Добрый талант Шолом-Алейхема


     Шолом-Алейхем. Вот уже более века это имя повсеместно действует как пароль. Стоит его назвать - и лица смягчаются, озабоченность, хмурость уступают место улыбке. Даже псевдоним, под которым писатель вошел в мировую литературу, исполнен доброжелательности. "Шолом-алейхем" - это древнееврейское приветствие: "Мир дому твоему!"
     Одесситы, с их страстью "насчет пошутить", в первоапрельские дни "Юморины" поставили памятник герою многочисленных анекдотов Рабиновичу. Это собирательный образ неунывающего смеющегося еврея. Похоже, никто не имел в виду Шолом-Алейхема, но не символично ли то, что великий еврейский юморист по рождению был Соломоном Рабиновичем ?!
     Судьбой было ему положено родиться в Полтавской губернии в 1859 году, рано лишиться матери, голодать, лучшие годы биться в тисках нужды, заболеть туберкулезом, мучительно страдать от недуга и умереть на чужбине в далекой Америке в возрасте пятидесяти семи лет. Судьба послала ему в утешение любимую и любящую, да еще и богатую жену. Но состояние растаяло в его руках, как дым, ибо он был рожден не коммерсантом, не дельцом, а писателем. Хрупкая Годл родила ему шестерых детей, разве это не сокровище?! Судьба наградила его талантом художника, и обстоятельства сложились так, что дар смог реализоваться. Жизненные невзгоды и неурядицы не ожесточили его сердца, которое от природы было настроено на волну доброты.

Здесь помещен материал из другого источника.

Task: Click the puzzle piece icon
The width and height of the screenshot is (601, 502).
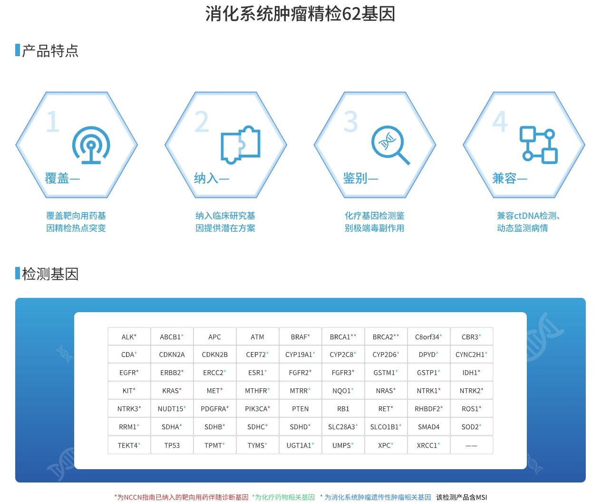Action: point(241,145)
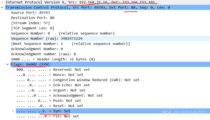The height and width of the screenshot is (120, 210).
Task: Select Congestion Window Reduced (CWR) flag row
Action: pos(78,80)
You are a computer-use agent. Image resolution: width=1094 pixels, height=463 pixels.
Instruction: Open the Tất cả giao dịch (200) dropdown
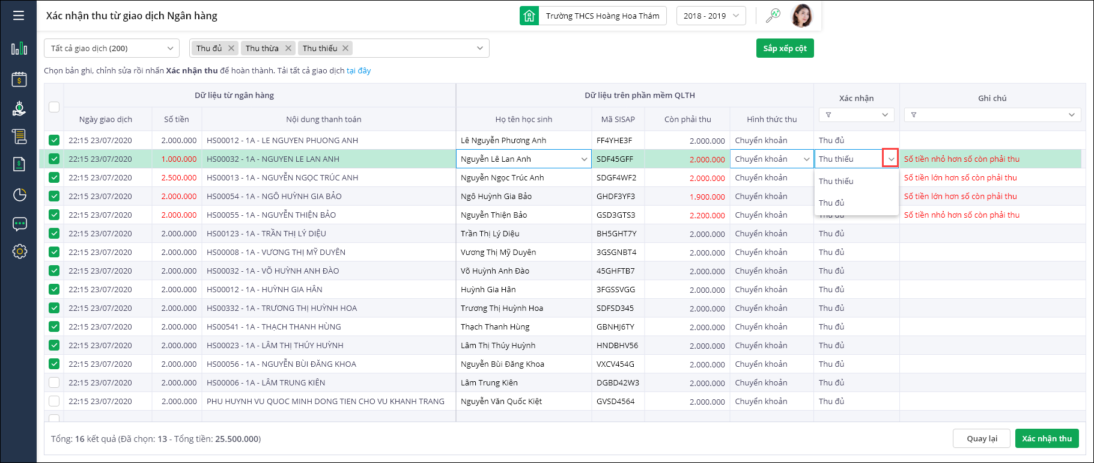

     Всем, кто хочет побольше узнать о детстве и юности писателя, о его окружении, о жизни евреев того времени, советуем прочесть незавершенную биографическую повесть "С ярмарки", первые две части которой вышли за несколько месяцев до его смерти. А вот что он писал близкому другу о своей жизни в 1903 году: "...я полон сейчас мыслей и образов, так полон, что я, право, крепче железа, если я не разлетаюсь на части, но, увы, мне приходится рыскать в поисках рубля. Сгореть бы бирже! Сгореть бы деньгам! Сгореть бы на огне евреям, если еврейский писатель не может жить одними своими писаниями и ему приходится рыскать в поисках рубля! Меня спрашивают те, кто меня знает и видит каждый день, когда я пишу? Я, право, сам не знаю! Вот так и пишу: на ходу, на бегу, сидя в чужом кабинете, в трамвае, и как раз тогда, когда мне морочат голову по поводу какого-то леса, либо дорогого имения, какого-нибудь заводика, - как раз тогда вырастают прекрасные образы и складываются лучшие мысли, а нельзя оторваться ни на минуту, ни на одно мгновенье, чтобы все это запечатлеть на бумаге, - сгореть бы всем коммерческим делам!"

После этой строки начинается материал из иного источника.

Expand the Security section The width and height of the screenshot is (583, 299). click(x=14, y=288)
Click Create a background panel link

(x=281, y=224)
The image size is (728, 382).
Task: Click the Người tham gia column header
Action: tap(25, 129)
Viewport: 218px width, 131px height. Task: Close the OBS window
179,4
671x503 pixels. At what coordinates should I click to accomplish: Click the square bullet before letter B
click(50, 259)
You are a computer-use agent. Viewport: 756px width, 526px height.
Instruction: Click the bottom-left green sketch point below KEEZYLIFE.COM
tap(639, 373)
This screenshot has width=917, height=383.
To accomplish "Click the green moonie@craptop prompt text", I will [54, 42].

     Да, Шолом-Алейхему лишь последние восемь лет удалось всецело отдаться писательству, а до пятидесяти он вынужден был заниматься маклерством, посредничеством, подвизаться в роли биржевого "зайца", иметь дело с "акциями-шмакциями". Не нажив состояния, он приобрел нечто более ценное для писателя: опыт жизни, знакомство со многими человеческими типами и характерами, знание многочисленных мелких профессий, открытых для евреев ( ведь очень многое им было запрещено в государстве, где действовали законы, ограничивавшие права евреев, запиравшие их в "черте оседлости").

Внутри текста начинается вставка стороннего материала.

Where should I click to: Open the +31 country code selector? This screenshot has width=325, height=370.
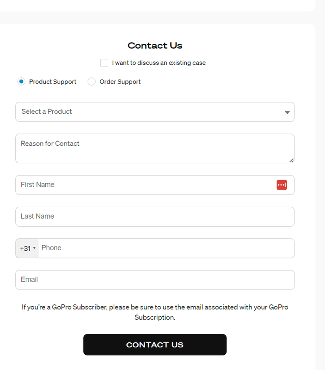click(27, 248)
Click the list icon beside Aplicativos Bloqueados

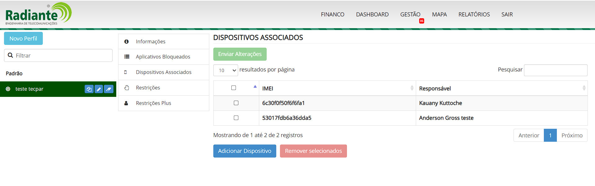[x=127, y=57]
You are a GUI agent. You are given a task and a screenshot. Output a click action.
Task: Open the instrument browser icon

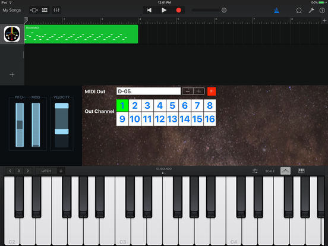[34, 10]
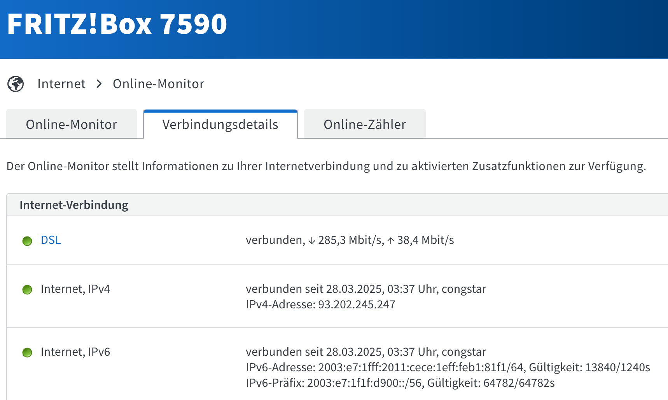The width and height of the screenshot is (668, 400).
Task: Click the green IPv6 status dot
Action: 27,353
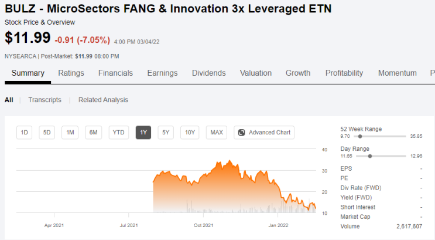
Task: Go to the Dividends tab
Action: click(209, 73)
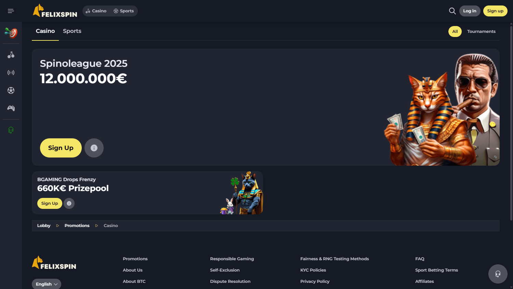
Task: Open the live broadcast sidebar icon
Action: click(x=11, y=73)
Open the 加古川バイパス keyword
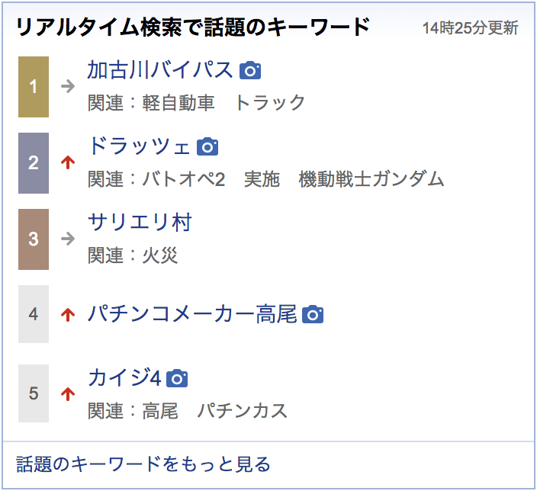 (160, 70)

     Героем Шолом-Алейхема является "маленький человек". Этот образ ввел в русскую литературу Пушкин, написав "Станционного смотрителя". Гоголь углубил его в "Шинели", а Достоевский добился для него права гражданства в большой литературе. Однако в рассказы, повести и романы Шолом-Алейхема маленький человек шагнул не со страниц почитаемых им русских писателей, а с малых уличек и тесных переулочков городских предместий и еврейских местечек. У Шолом-Алейхема есть небольшой рассказ, который так и называется "Город маленьких людей". Это даже не рассказ, это поэма в прозе, в которой возникает неповторимый образ Касриловки. У американцев благодаря Фолкнеру есть Йокнапатофа со своей географией, со своими героями, а у евреев - Касриловка. Рядом с ней - Козодоевка, Мазеповка, Анатовка, Бойберик, а подальше - город Егупец. Эти мифические населенные пункты включены автором в ряд реальных, упоминаются наряду с Одессой, Бердичевым, Жмеринкой, потому представляются вполне достоверными.
     Как выглядит, к примеру, Касриловка? Она напоминает подсолнух, густо усаженный семечками. Вам кажутся знакомыми эти скученные ветхие лачужки, скособоченные заборы, эти лавки, лабазы, ларьки, эти синагоги и хедеры, где еврейские дети изучают Тору, эти извилистые улочки, которые то ползут в гору, то бегут под гору? Вряд ли вы видели их "живьем", ведь вы не ровесники века и тем более Шолом-Алейхема. Но вам они до боли знакомы, ибо вы читали его книги и вы видели полотна Марка Шагала, этого волшебника из Витебска. Поэтизируя местечко, он увлек в поднебесный полет влюбленных, он втащил на крыши корову и бесчисленных коз, главную живность местечка, заставил их глядеть на звезды. Шолом-Алейхем - художник близкий Шагалу. Дело не только в сходстве их импрессионистской техники. Их роднит умение открывать необычное в обыденном, видеть поэзию повседневности, поэтизировать быт местечка и самих его обитателей. Шолом Алейхем не только сострадает маленькому человеку, как русские классики, но и уважает его и воспитывает в нем самоуважение. До него такой подход был присущ лишь Диккенсу.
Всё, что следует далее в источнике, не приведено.